During the summer months in Dallas, TX, we experience high and potentially dangerous temperatures for not only ourselves, but for our pets as well. Due to the harmful effects of heat exposure, it’s crucial to understand the best ways to prevent heat stroke for your furry friends. The main one is ensuring your cats and dogs have access to plenty of fresh water and shade throughout the day. Water will keep their bodies hydrated as the heat can drain them of nutrients.

Hopefully this shouldn’t be a surprise, but NEVER leave your pets in a parked car (even if the windows are rolled down or you’ll “just be back in a couple minutes”). Temperatures (reaching upwards of 140 degrees) within a metal car can soar to life-threatening levels within minutes even parked in a shaded area – DON’T DO IT.

Daily Exercise and walks should be limited to early morning or evening hours when it is going to be the coolest period in Dallas. It’s never a bad idea to use pet-safe sunscreen for places like the tips of ears, the nose, and other exposed areas to prevent sunburn. Additionally, be mindful of hot asphalt pavements which can burn your pet’s paws. We recommend testing the surface first before letting your pet walk on it.

If your pet shows signs of heatstroke, such as excessive panting, drooling, or lethargy, move them to a cooler area immediately and consult your veterinarian at Cornerstone Animal Clinic.

By taking these precautions, you can help ensure your furry friends enjoy a safe and comfortable summer.

Any pet that cannot cool themselves off is at risk for heatstroke. As a summary and good rule of thumb, please follow these guidelines to help prevent serious problems.

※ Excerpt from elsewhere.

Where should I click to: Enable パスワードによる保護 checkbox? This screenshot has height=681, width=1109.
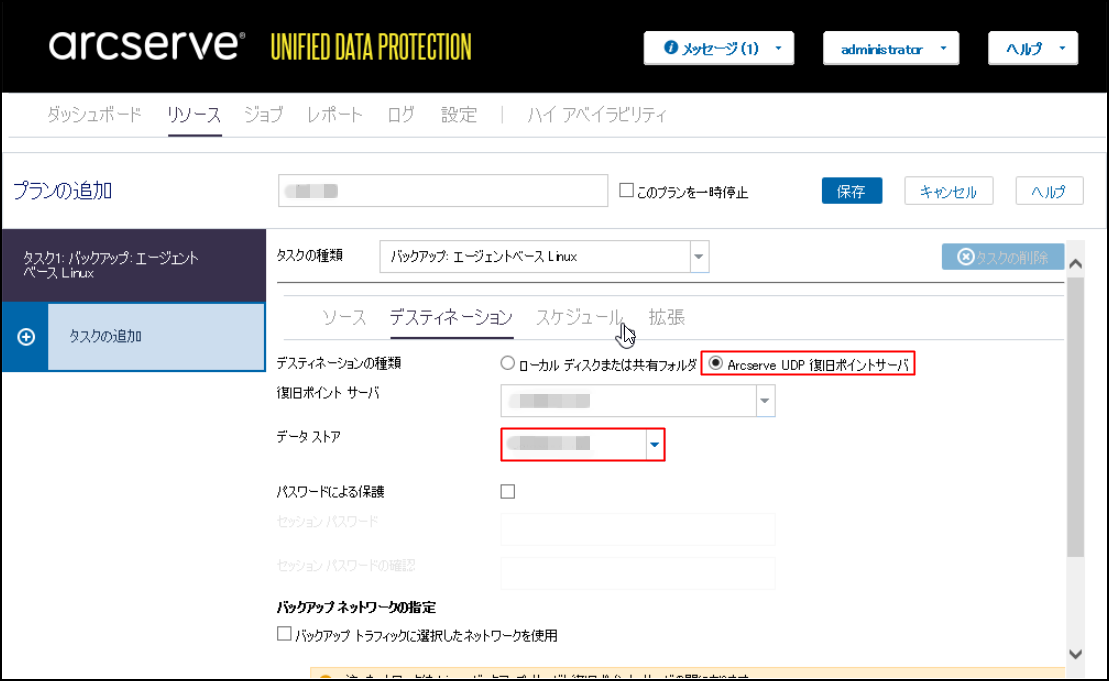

-Keep pets with predisposing conditions like heart disease, obesity, older age, or breathing problems cool and in the shade. Even normal activity for these pets can be harmful.
-Provide access to water at all times.
-Do not leave your pet in a hot parked car even if you’re in the shade or will only be gone a short time. The temperature inside a parked car can quickly reach up to 140 degrees.